Hommes et femmes avançaient sur des sentiers improbables, hardis et sortis de nulle part, redessinant les contours des ravins et de l’abîme. De part et d’autre, les parois perforées des montagnes s’élèvent pour se confondre avec les forêts, les brumes et les nuages. La scène semble complète, ne nécessitant aucune intervention. Pour la tradition maronite, il s’agit là de son architecture par excellence. Dans sa verticalité, sa lumière et sa profondeur, elle est l’œuvre du divin telle que traduite dans sa spiritualité.
La vallée
Il s’agit d’une architecture acheiropoïétique (non faite de main d’homme) qui a trouvé sa pleine vocation dans sa rencontre avec une église monastique encline à l’ascétisme. Pour l’ambassadeur de France, René Ristelhueber, «le monachisme, déjà très en faveur dans les plaines d’Antioche, a pris au Liban une extension plus grande encore».

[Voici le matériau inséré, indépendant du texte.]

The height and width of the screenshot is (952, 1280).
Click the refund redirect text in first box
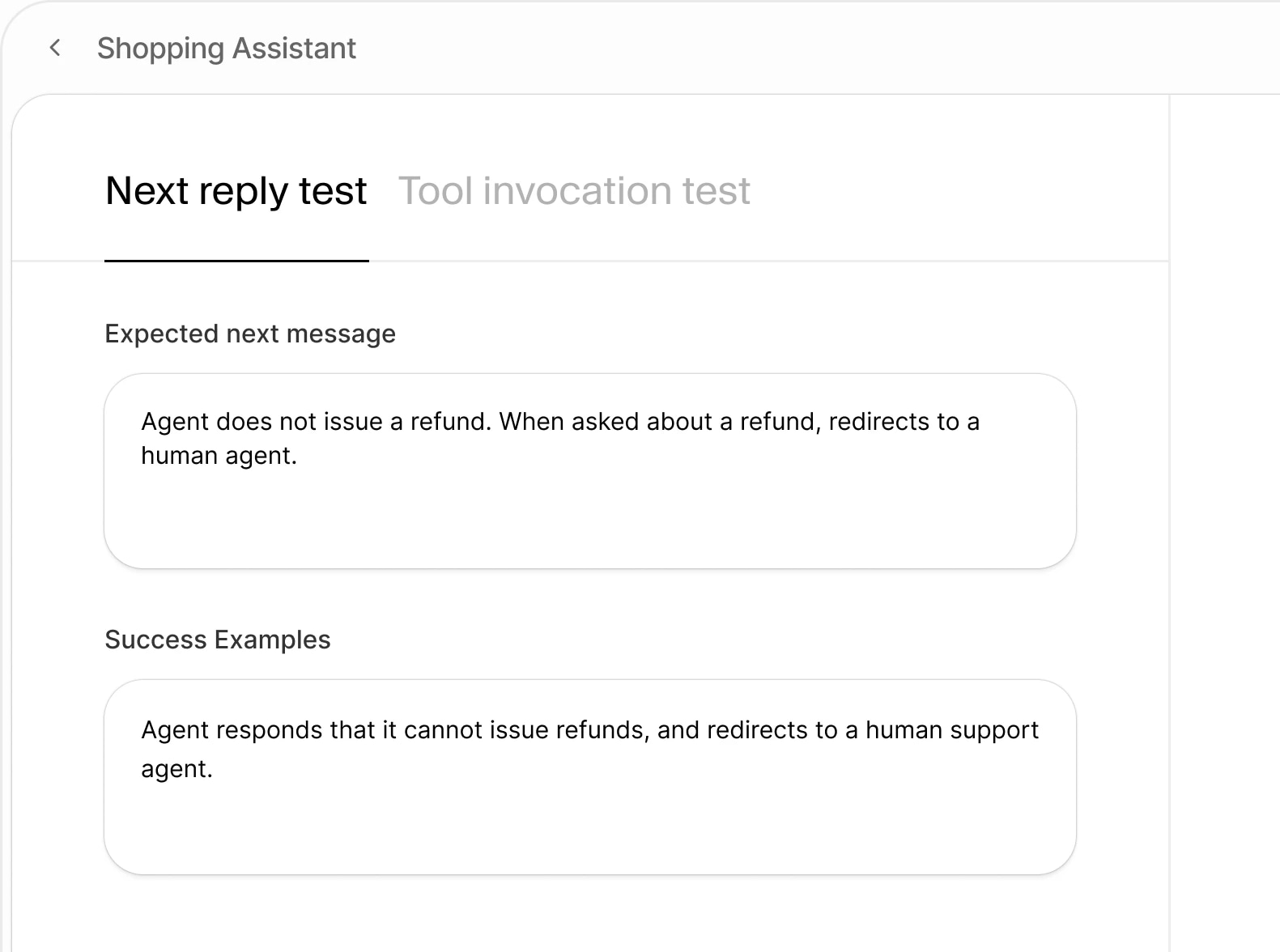[x=560, y=438]
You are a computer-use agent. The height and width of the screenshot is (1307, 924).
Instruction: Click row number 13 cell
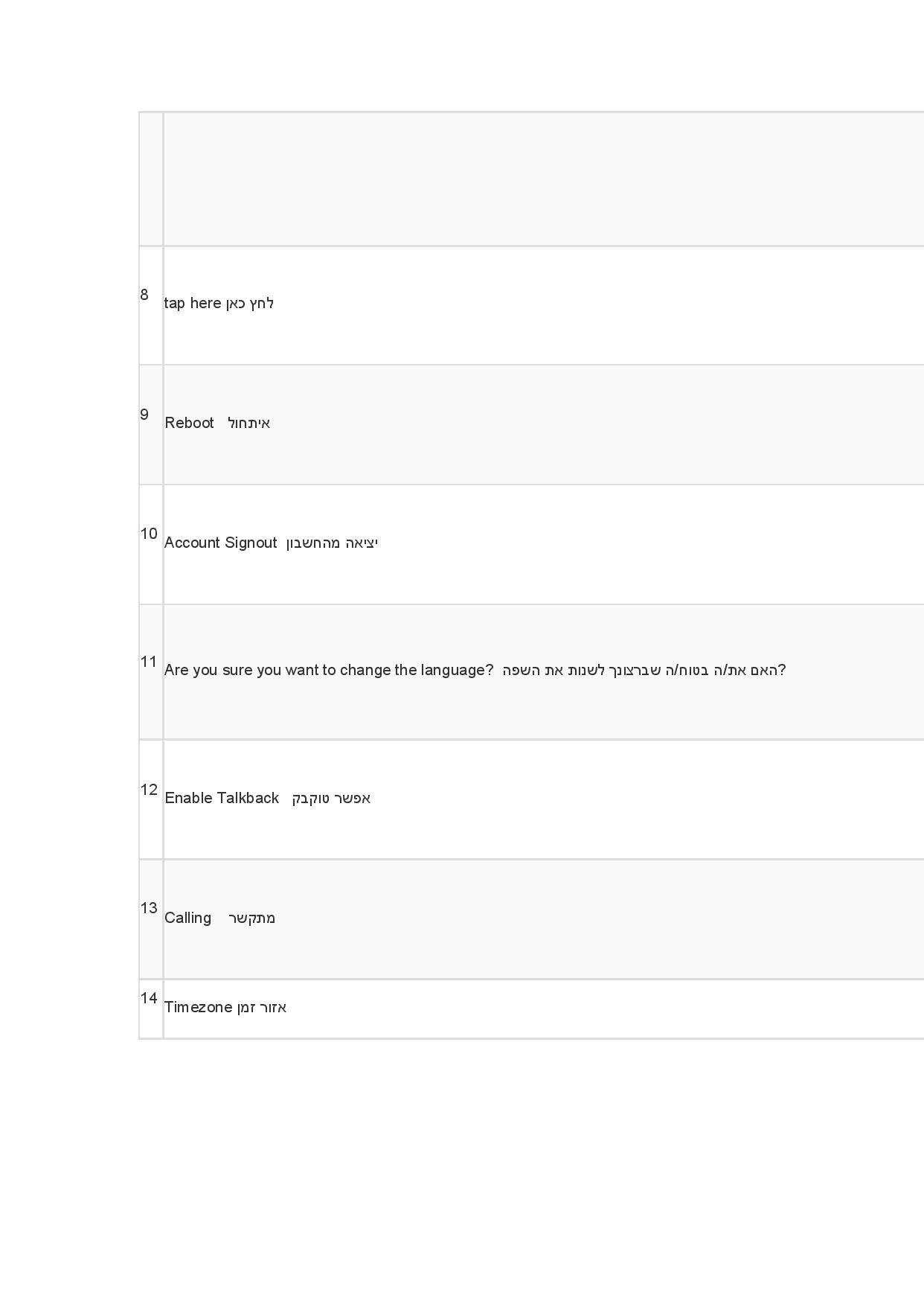(x=151, y=919)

La vallée constitue alors un manifeste de l’architecture. Elle se dessine et s’érige en sanctuaire où se mêlent le naturel et le bâti. Alphonse de Lamartine y retrouve les principes et les détails de la cathédrale. «Toute la Vallée des saints, écrit-il alors sur la Qadicha, ressemble à une vaste nef naturelle dont le ciel est le dôme, les crêtes du Liban, les piliers, et les innombrables cellules des ermites creusées dans les flancs du rocher, les chapelles.» Ce spectacle se complète encore pour lui dans la vallée de Hamména qui porte aujourd’hui son nom. Il y est captivé par les eaux tombantes environnantes dont le bruit est semblable, relève-t-il, «à celui des tuyaux d’orgue dans une cathédrale». Ce que les locaux ont ressenti dans leur âme religieuse, les voyageurs l’ont exprimé.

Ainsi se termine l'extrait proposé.